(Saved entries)

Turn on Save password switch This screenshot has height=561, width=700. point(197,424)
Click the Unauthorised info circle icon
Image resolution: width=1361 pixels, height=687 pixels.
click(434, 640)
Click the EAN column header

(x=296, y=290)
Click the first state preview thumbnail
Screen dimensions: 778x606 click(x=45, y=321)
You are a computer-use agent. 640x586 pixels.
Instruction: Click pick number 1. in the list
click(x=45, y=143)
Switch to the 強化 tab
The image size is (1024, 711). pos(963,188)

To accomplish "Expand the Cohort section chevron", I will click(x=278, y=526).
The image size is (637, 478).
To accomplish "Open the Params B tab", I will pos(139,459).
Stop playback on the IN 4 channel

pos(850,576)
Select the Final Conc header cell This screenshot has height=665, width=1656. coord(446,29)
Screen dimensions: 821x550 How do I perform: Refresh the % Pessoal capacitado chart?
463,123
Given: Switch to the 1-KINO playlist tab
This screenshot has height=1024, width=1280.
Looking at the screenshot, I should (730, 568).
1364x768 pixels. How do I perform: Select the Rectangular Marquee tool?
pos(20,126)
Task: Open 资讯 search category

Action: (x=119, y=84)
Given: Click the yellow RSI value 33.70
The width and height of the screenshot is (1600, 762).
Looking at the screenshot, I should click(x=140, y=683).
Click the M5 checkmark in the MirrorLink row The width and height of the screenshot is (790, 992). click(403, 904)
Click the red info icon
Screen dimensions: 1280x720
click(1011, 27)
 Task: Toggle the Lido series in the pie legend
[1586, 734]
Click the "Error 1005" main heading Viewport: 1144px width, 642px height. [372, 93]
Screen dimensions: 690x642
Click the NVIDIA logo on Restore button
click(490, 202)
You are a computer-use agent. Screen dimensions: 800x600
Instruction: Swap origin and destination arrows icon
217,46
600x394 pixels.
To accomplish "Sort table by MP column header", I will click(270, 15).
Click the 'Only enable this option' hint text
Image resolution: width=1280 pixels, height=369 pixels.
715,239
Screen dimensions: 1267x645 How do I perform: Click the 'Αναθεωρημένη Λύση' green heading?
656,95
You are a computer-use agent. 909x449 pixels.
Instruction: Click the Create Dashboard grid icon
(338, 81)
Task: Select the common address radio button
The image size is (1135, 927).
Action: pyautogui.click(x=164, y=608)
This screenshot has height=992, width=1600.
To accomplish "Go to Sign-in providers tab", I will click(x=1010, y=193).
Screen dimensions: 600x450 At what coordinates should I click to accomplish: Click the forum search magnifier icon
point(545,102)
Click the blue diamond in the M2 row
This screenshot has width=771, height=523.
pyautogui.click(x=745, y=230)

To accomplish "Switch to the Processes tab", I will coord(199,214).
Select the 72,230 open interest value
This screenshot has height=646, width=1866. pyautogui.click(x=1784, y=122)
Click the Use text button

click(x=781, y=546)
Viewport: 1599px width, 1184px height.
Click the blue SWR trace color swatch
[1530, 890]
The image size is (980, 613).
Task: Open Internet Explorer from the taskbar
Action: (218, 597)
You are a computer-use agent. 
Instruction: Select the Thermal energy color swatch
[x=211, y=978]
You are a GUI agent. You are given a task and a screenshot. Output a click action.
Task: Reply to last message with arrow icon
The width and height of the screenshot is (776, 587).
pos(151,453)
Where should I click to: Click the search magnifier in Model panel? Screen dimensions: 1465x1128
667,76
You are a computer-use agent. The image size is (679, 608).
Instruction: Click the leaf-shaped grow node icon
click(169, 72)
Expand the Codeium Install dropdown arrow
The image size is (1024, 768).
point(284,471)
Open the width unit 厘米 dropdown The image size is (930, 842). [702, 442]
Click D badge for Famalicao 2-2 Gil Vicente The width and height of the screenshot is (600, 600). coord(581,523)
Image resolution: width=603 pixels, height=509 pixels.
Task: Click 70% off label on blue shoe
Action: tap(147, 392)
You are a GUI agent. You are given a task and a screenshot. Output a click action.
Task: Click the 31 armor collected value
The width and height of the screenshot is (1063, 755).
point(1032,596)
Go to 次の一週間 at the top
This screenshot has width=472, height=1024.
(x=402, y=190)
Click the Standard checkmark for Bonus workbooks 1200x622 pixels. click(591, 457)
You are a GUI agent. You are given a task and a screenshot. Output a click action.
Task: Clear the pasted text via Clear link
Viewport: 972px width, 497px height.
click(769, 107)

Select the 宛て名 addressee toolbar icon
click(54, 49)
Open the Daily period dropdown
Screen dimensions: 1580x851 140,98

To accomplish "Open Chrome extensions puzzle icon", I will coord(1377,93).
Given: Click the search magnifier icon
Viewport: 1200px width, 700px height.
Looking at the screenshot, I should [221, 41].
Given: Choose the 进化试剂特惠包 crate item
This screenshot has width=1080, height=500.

Exercise goal | Beginning at the top of the entries above, output each line exactly, and end with the line in which "Given: Click the yellow RSI value 33.70" appears.

Answer to the problem |
Turn on Save password switch This screenshot has height=561, width=700. point(197,424)
Click the Unauthorised info circle icon
Image resolution: width=1361 pixels, height=687 pixels.
click(434, 640)
Click the EAN column header

(x=296, y=290)
Click the first state preview thumbnail
Screen dimensions: 778x606 click(x=45, y=321)
You are a computer-use agent. 640x586 pixels.
Instruction: Click pick number 1. in the list
click(x=45, y=143)
Switch to the 強化 tab
The image size is (1024, 711). pos(963,188)

To accomplish "Expand the Cohort section chevron", I will click(x=278, y=526).
The image size is (637, 478).
To accomplish "Open the Params B tab", I will pos(139,459).
Stop playback on the IN 4 channel

pos(850,576)
Select the Final Conc header cell This screenshot has height=665, width=1656. coord(446,29)
Screen dimensions: 821x550 How do I perform: Refresh the % Pessoal capacitado chart?
463,123
Given: Switch to the 1-KINO playlist tab
This screenshot has height=1024, width=1280.
Looking at the screenshot, I should (730, 568).
1364x768 pixels. How do I perform: Select the Rectangular Marquee tool?
pos(20,126)
Task: Open 资讯 search category

Action: (x=119, y=84)
Given: Click the yellow RSI value 33.70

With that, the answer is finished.